Parts of the exercise:
1. From the DreamGen passage, list the groups the research team collaborated with.
2. Recast the paragraph of the DreamGen passage that begins "Joel Jang, research scientist" as a short bulleted list, keeping its main facts.

Selected passage:
------------------------
Unlike traditional graphics engines, DreamGen handles complex physical interactions such as deformable objects and fluids simply by running a diffusion neural network.
Joel Jang, research scientist at NVIDIA GEAR Lab, noted that current robot data scaling relies heavily on human labour, often requiring physical deployment in numerous homes. DreamGen bypasses this by generating “Dreams” or synthetic training data through a “simple 4-step pipeline.”
He said the technology trains robots to perform “22 new verbs in 10 unseen environments and train robots to perform these tasks ‘zero-shot’,” including tasks hard to simulate like folding or scooping.
Through DreamGen, we generate “Dreams” or 𝑁𝑒𝑢𝑟𝑎𝑙 𝑇𝑟𝑎𝑗𝑒𝑐𝑡𝑜𝑟𝑖𝑒𝑠 of 22 new verbs in 10 unseen environments, and train robots to perform these tasks “zero-shot”. pic.twitter.com/4y97jkPLOS
— Joel Jang (@jang_yoel) May 20, 2025
The research, which took eight months, was led by a team collaborating with NVIDIA’s GEAR Lab, Cosmos Team, and the University of Washington. DreamGen also introduces a new benchmark, DreamGen Bench, aimed at video model researchers to advance robotics without requiring physical robots.
DreamGen marks a significant step toward robots learning diverse skills from digital data, potentially reducing the need for costly and time-consuming manual data collection.
------------------------
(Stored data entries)

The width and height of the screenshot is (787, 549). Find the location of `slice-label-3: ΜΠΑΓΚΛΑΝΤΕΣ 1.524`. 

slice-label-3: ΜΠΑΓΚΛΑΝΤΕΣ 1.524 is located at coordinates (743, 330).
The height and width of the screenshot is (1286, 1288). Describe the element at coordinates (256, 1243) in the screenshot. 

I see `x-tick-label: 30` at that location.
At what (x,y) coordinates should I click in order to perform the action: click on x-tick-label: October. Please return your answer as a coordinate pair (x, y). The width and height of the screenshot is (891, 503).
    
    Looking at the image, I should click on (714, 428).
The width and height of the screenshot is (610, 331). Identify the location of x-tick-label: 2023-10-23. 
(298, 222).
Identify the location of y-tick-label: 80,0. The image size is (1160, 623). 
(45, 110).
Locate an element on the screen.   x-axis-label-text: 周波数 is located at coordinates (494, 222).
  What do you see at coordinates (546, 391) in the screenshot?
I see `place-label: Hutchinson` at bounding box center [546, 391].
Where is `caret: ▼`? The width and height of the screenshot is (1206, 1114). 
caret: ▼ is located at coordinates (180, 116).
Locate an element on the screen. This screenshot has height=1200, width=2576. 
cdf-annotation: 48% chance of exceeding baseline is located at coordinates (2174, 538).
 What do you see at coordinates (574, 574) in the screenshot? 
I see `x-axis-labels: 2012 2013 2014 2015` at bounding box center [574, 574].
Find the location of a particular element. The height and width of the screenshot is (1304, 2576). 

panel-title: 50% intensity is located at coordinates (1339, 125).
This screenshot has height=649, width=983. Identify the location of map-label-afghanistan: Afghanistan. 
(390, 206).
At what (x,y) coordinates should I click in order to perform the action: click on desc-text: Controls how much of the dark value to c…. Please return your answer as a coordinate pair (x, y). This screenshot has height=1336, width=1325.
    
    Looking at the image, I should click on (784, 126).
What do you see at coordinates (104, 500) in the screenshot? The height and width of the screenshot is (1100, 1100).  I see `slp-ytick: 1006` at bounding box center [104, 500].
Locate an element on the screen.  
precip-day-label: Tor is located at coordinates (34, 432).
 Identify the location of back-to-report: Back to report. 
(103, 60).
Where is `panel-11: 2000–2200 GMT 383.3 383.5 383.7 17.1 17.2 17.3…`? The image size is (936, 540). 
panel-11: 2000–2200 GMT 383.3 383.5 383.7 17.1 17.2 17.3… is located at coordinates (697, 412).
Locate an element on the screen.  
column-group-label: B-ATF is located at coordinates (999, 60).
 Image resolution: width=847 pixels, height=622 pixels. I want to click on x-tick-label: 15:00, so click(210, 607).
------------------------
Answer set:
1.
- NVIDIA's GEAR Lab
- Cosmos Team
- University of Washington

2.
- Joel Jang is a research scientist at NVIDIA GEAR Lab.
- He noted that current robot data scaling relies heavily on human labor and often requires physical deployment in numerous homes.
- DreamGen bypasses this by generating "Dreams," or synthetic training data, through a simple four-step pipeline.